Election Day is seldom associated with raging hormones. But three professors from Israel, where all politics is vocal, suggest that the very act of voting generates stress levels that could affect the outcome.
In an experiment conducted in a small Israeli town during the fiercely contested 2009 national election, the researchers took saliva samples from people who were about to vote. They found higher levels of glucocorticoid hormones, including cortisol, which are secreted by the adrenal glands and are associated with stress.
Not only that, but people who planned to vote for the underdog tended to exhibit more stress affirming a study from the United States that found voters for Barack Obama had cortisol levels that remained steadier than those of voters for John McCain as the 2008 election results rolled in.
"This is the first study to explore the psychological well-being of actual voters through an endocrinal measure at the ballot," the professors Israel Waismel-Manor of the University of Haifa and Gal Ifergane and Hagit Cohen of Ben-Gurion University of the Negev wrote for a recent edition of the journal European Neuropsychopharmacology.
They conducted the experiment in Omer, a small town 70 miles south of Tel Aviv, and hope to replicate it in the United States a year from now, when voters choose a president.
"In an ideal democracy, we would like citizens to make reasoned choices, and vote based on the ideas and quality of the parties and candidates in a given election," the authors wrote.
They do not discount the usefulness of emotion in making a choice they say that "feeling anxious about a candidate is a good enough reason not to vote for him or her" but they add, "We must understand that emotions are not merely feelings; often they carry with them a physio-endocrinal component which itself has the potential to biologically affect decision-making at the ballot box."

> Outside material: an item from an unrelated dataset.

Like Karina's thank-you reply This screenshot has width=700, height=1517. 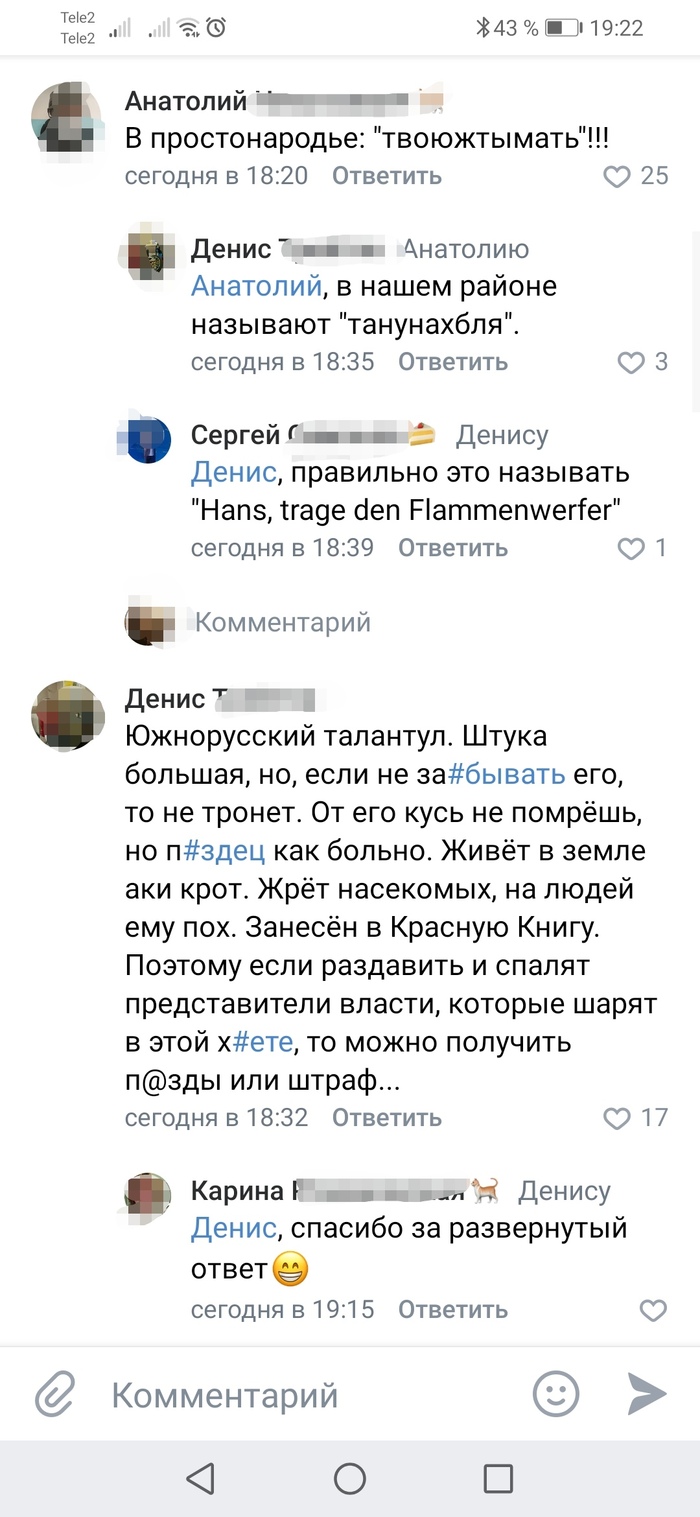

People with higher cortisol levels are more likely to make snap decisions, the authors say, citing earlier studies. Higher levels of the hormone can affect memory.
"We do not argue that cortisol causes amnesia," Waismel-Manor said, "but it is possible that as some of these voters approach the ballot, they tend to forget how good or bad the last four years have been, or perhaps just that the troops are still in the Middle East, or that the recession is still here. That could be enough for some undecided voters or leaners to tilt the decision one way or the other."
One way to reduce stress, he suggests, would be to encourage absentee voting or mail ballots to eliminate "the public performance" of voting.
Waismel-Manor said he hoped to collaborate with U.S. scholars "to provide the public and decision makers in Washington substantiated data that may or may not confirm that voting is indeed stressful, what causes this stress, can the stress be reduced, and whether voters with lower stress vote more closely to their true preference the preference they had the night before Election Day."